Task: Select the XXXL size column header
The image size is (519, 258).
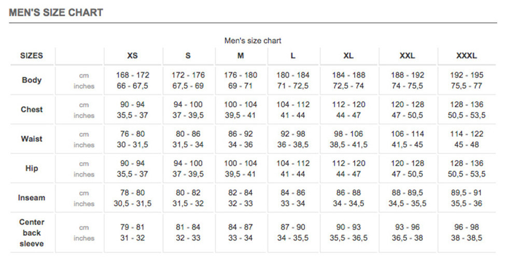Action: pos(467,55)
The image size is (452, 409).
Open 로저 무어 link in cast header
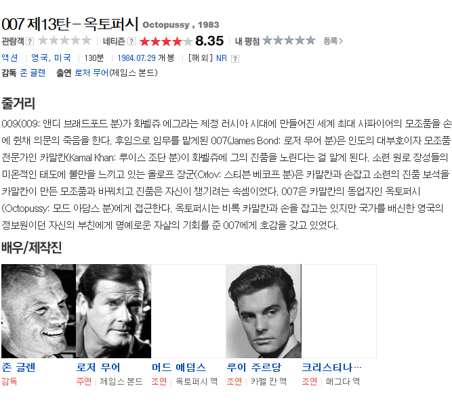[91, 72]
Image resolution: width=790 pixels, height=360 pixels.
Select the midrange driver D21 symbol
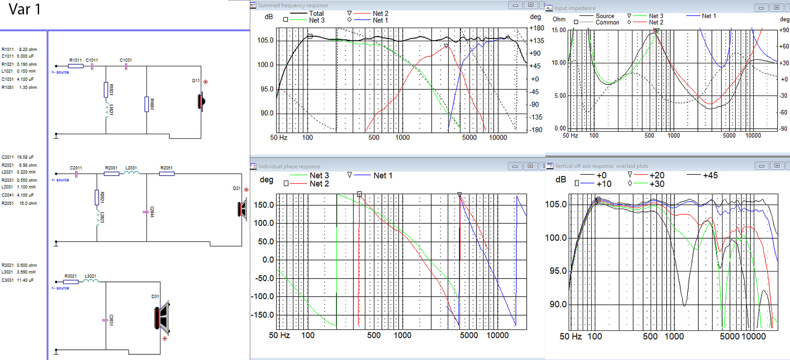[242, 209]
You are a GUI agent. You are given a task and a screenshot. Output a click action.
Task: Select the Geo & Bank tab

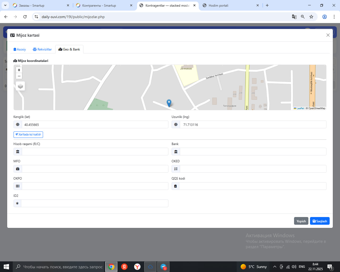pos(69,49)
------------------------
Assignment
Line by line, return the listing above exactly, leaving out its pictures.

Your response
Task: Select the XXXL size column header
The image size is (519, 258).
Action: pos(467,55)
The image size is (452, 409).
Open 로저 무어 link in cast header
[91, 72]
Image resolution: width=790 pixels, height=360 pixels.
Select the midrange driver D21 symbol
[242, 209]
You are a GUI agent. You are given a task and a screenshot. Output a click action.
Task: Select the Geo & Bank tab

pos(69,49)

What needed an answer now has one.